WRITTEN REQUEST: How many lines in the rows below contain the word "Select"? Reply with the number alone.

--- --- ---

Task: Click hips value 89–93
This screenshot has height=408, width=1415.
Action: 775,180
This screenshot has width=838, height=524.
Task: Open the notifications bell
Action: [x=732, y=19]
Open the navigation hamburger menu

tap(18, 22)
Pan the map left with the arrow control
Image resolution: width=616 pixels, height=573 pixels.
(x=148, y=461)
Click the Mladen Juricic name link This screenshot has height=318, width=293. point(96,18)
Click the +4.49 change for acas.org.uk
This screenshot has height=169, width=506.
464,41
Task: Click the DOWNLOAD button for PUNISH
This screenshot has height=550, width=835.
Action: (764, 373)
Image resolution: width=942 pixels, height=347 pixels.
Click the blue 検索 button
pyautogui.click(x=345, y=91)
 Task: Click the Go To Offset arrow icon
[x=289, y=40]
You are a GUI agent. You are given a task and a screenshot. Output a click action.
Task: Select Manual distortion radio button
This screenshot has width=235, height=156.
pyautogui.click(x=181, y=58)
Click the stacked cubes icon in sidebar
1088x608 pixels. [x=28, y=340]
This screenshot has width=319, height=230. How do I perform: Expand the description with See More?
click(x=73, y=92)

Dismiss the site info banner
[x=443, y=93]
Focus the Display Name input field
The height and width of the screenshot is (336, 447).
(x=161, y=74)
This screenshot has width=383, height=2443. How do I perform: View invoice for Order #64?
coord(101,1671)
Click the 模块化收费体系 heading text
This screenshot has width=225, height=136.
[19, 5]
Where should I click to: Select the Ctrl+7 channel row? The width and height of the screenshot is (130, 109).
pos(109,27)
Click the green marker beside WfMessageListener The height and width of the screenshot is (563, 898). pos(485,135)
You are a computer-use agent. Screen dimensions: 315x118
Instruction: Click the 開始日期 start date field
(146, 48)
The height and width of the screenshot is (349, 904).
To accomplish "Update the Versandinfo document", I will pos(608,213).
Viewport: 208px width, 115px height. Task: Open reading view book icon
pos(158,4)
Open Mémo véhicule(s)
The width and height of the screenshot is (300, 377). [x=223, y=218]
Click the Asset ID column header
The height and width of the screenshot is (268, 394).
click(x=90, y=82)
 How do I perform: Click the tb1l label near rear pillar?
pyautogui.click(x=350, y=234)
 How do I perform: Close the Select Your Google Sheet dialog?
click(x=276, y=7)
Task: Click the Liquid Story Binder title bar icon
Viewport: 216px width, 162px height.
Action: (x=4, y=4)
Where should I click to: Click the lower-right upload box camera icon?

--- --- ---

FULL SOLUTION: 3